EXERCISE INSTRUCTIONS: Reproduce the records verbatim, beginning at the line containing "Where should I click to: Click the map" and continuing through the line containing "click(x=234, y=417)".

DATA ROWS:
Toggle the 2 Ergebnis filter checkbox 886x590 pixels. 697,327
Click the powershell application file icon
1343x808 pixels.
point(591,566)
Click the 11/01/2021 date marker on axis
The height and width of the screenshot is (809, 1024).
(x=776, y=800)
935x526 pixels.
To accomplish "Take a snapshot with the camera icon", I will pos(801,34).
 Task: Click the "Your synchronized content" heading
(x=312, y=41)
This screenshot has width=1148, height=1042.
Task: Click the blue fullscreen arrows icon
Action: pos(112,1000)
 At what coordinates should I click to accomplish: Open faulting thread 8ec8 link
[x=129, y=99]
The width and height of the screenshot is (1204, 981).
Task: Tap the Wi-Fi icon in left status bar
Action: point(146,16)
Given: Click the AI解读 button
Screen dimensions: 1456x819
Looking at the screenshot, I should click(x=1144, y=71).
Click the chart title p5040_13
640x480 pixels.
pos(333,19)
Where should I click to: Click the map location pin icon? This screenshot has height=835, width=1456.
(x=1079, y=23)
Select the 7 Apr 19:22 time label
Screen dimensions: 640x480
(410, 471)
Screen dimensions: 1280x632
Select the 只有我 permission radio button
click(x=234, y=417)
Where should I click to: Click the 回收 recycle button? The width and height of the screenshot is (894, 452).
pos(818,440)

EXERCISE ANSWER:
Where should I click to: Click the map location pin icon? This screenshot has height=835, width=1456.
(x=1079, y=23)
Select the 7 Apr 19:22 time label
Screen dimensions: 640x480
(410, 471)
Screen dimensions: 1280x632
Select the 只有我 permission radio button
click(x=234, y=417)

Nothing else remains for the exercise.